2. Restaurer la confiance et agir rapidement
Pour l’UNSA Fonction publique, la sécurité, la protection de la santé physique et psychique, l’amélioration des conditions de travail des agents doivent être mieux prises en compte et donner lieu à des mesures concrètes. Ces actions sont déjà du ressort des employeurs publics.
- Assurer un dialogue social soutenu sur la sécurité et la santé des agents publics pour une deuxième génération d’un Plan Santé, Sécurité et Conditions de Travail dans la Fonction publique qui intégrerait obligatoirement un axe violences internes et externes,
- Renforcer la lutte contre les violences sexistes et sexuelles dans la négociation en cours de l’Accord sur l’égalité professionnelle entre les femmes et les hommes et intégrer son contenu dans le plan d’action.
- Consolider les données disponibles, les analyser et élaborer des mesures concrètes qui changent réellement la situation des agents et restaurent la confiance dans leur protection par leurs employeurs,
- Inscrire obligatoirement le risque d’exposition aux violences dans les documents d’évaluation des risques et les plans de prévention annuels,
- Former les acteurs de la prévention, des ressources humaines et de la médecine du travail à la prise en compte des risques de violences sur l’ensemble de leur dimension,
- Mettre en œuvre très rapidement un plan d’action national et des négociations locales pour prendre et appliquer ces mesures concrètes de protection (dont la mise en œuvre très précoce et systématique de la protection fonctionnelle), de prévention (organisation du travail, conditions de travail), de signalement, d’accompagnement et de prise en charge.
- Mettre en œuvre une campagne de communication sur les violences pour les agents publics : pour les informer des dispositifs sur lesquels ils peuvent compter lorsqu’ils sont exposés à ces violences, les mesures de prévention mises en place, comment agir en cas de violences et comment leur action sera suivie d’effet, mais aussi une campagne pour les usagers des services publics qui viserait à rappeler le rôle des services publics dans leur vie concrète et quotidienne mais aussi les mesures en place pour préserver la sécurité des agents publics dont les sanctions encourues en cas d’actes de violences et l’action juridique des employeurs.
- Améliorer la reconnaissance des accidents de service et des maladies professionnelles en particulier celles concernant les impacts psychiques.
- Travailler avec les médias et les acteurs d’influence pour développer une image plus positive de la fonction publique et de ses agents.
- Donner des perspectives salariales et des perspectives de carrière aux agents.
Pour l’UNSA Fonction publique les violences ne sont pas des fatalités, elles peuvent être prévenues dans tous leurs aspects et leur prise en charge significativement améliorée.

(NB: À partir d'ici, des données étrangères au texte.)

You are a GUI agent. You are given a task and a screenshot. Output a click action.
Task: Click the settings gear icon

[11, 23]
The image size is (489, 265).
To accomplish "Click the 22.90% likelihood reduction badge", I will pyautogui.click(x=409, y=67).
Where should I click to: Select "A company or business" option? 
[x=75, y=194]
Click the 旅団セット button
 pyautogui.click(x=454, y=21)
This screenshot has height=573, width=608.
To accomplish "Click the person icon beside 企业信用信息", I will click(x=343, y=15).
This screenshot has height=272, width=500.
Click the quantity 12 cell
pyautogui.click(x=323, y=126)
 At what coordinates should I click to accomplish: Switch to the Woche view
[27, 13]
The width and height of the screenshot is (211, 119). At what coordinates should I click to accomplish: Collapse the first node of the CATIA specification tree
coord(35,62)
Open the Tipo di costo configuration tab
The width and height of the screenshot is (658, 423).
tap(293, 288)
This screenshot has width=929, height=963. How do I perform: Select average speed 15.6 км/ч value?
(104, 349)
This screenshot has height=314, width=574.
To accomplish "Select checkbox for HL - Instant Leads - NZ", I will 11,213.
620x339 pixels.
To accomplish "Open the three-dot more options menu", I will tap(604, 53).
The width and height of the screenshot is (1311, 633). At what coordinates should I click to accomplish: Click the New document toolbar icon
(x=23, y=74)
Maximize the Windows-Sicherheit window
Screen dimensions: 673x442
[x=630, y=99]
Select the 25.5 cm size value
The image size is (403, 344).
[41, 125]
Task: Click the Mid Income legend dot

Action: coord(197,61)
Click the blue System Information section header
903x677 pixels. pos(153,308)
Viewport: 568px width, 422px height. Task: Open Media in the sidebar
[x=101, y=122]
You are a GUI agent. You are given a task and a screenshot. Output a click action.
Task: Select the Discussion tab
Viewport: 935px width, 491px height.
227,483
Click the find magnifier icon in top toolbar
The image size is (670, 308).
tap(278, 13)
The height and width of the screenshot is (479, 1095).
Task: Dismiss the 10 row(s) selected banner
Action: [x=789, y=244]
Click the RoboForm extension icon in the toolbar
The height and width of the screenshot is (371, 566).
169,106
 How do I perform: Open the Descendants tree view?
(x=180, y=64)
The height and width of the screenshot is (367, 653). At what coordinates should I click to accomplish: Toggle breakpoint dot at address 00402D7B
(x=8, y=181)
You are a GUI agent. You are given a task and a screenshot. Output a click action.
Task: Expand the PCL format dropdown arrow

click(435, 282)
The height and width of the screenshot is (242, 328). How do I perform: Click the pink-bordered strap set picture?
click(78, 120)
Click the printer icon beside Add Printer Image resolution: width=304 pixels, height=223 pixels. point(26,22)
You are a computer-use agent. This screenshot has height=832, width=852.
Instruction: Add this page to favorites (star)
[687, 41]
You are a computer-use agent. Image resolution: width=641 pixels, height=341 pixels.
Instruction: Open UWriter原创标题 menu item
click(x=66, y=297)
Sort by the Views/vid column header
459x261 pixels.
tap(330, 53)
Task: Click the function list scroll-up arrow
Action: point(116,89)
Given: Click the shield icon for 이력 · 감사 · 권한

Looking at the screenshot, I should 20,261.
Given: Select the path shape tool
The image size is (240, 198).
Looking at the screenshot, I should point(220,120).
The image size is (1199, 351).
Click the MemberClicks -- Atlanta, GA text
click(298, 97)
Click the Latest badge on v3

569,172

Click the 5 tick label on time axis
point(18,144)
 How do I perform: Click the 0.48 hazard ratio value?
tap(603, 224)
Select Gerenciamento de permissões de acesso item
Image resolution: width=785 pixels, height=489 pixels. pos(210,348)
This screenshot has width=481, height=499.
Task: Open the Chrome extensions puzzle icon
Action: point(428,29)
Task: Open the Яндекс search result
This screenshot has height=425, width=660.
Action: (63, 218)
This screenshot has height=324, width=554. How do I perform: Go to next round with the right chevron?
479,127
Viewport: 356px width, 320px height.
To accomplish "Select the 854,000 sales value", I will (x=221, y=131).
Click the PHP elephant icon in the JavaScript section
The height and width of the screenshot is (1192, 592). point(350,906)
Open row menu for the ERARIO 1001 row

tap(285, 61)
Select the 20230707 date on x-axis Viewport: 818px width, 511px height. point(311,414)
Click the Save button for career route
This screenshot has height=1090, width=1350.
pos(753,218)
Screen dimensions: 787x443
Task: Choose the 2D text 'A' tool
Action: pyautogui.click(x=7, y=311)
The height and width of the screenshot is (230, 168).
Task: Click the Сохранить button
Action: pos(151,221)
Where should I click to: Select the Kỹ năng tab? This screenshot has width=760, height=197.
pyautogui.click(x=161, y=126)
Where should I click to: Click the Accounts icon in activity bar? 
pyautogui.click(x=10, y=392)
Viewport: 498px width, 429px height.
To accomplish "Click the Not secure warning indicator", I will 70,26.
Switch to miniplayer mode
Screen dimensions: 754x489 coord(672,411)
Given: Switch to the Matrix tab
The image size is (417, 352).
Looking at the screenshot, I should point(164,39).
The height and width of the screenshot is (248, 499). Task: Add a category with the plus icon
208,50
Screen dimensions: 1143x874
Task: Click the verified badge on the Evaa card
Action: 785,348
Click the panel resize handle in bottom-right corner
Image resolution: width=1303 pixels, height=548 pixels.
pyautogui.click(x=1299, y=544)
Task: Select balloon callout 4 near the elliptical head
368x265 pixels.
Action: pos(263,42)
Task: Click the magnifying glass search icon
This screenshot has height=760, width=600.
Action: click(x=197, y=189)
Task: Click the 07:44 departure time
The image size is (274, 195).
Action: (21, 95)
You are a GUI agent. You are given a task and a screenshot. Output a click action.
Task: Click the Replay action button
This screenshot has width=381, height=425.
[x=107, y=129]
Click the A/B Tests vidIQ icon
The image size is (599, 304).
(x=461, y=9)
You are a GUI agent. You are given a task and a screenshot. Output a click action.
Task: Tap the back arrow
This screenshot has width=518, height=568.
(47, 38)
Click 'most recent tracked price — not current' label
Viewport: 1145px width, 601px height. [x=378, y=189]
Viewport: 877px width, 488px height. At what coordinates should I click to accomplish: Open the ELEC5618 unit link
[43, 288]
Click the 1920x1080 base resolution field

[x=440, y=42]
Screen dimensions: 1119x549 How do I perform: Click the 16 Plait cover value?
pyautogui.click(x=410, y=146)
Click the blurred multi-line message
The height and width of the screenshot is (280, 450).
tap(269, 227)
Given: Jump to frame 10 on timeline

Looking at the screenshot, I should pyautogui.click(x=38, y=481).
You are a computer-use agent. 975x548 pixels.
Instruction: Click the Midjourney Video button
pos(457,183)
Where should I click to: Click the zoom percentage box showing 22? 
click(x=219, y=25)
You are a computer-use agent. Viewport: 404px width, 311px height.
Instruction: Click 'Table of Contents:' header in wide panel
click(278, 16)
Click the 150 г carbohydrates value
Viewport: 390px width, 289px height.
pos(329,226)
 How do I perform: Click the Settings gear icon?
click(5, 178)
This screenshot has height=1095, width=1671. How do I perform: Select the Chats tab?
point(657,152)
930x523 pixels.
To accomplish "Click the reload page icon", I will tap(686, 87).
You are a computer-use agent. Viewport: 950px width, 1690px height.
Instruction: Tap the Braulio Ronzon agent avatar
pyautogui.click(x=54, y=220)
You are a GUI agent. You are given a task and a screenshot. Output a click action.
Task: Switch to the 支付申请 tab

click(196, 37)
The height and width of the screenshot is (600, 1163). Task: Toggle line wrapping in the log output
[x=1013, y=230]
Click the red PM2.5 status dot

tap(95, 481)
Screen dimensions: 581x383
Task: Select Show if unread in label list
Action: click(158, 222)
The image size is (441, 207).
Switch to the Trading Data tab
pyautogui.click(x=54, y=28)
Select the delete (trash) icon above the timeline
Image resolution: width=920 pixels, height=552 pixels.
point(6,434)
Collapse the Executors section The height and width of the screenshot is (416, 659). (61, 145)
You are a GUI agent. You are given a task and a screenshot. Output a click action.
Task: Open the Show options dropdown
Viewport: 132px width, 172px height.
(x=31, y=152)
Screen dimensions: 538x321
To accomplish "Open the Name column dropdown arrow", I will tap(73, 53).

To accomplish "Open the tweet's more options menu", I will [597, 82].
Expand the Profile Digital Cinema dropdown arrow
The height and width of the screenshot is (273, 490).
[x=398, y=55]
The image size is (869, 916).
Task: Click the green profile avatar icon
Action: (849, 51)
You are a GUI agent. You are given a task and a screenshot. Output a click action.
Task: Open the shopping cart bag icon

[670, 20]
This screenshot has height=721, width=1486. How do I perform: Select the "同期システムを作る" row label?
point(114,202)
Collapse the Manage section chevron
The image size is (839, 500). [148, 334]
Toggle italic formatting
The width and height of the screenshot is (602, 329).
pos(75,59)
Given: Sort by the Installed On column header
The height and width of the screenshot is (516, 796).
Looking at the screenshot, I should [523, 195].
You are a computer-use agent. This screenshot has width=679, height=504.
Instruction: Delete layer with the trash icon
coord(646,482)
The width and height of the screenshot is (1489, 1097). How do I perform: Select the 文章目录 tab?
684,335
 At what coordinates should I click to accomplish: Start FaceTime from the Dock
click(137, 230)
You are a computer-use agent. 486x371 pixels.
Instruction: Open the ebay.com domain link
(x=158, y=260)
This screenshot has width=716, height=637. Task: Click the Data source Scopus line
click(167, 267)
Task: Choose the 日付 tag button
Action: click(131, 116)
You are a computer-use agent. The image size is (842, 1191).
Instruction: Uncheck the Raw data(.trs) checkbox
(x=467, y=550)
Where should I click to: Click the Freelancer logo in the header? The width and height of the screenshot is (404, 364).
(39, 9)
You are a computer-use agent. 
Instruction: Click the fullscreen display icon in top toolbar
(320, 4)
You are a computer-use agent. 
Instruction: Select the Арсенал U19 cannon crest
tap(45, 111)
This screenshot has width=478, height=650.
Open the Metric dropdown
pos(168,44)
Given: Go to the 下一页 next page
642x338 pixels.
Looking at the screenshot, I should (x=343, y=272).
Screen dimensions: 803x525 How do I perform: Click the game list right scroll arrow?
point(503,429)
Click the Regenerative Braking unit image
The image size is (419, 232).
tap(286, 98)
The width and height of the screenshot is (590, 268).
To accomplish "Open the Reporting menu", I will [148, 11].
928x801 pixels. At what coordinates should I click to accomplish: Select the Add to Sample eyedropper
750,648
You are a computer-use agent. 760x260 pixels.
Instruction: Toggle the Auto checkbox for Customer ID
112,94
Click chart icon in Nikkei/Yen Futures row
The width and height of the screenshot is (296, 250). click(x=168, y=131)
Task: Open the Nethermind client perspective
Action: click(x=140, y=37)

Si le devoir de protection de la santé et de la sécurité des agents incombe avant tout aux employeurs publics d’autres responsabilités sont impliquées. Ainsi, il serait utile de rappeler à nos concitoyens les services rendus à la population par la fonction publique, lever la confusion entretenue entre les montants des dépenses publiques et les montants des dépenses de fonctionnement de la fonction publique, rendre lisible en terme financier les ressources préservées dans le budget des ménages pour chacun des services publics rendus et valoriser cette action en termes de lutte contre les inégalités sociales.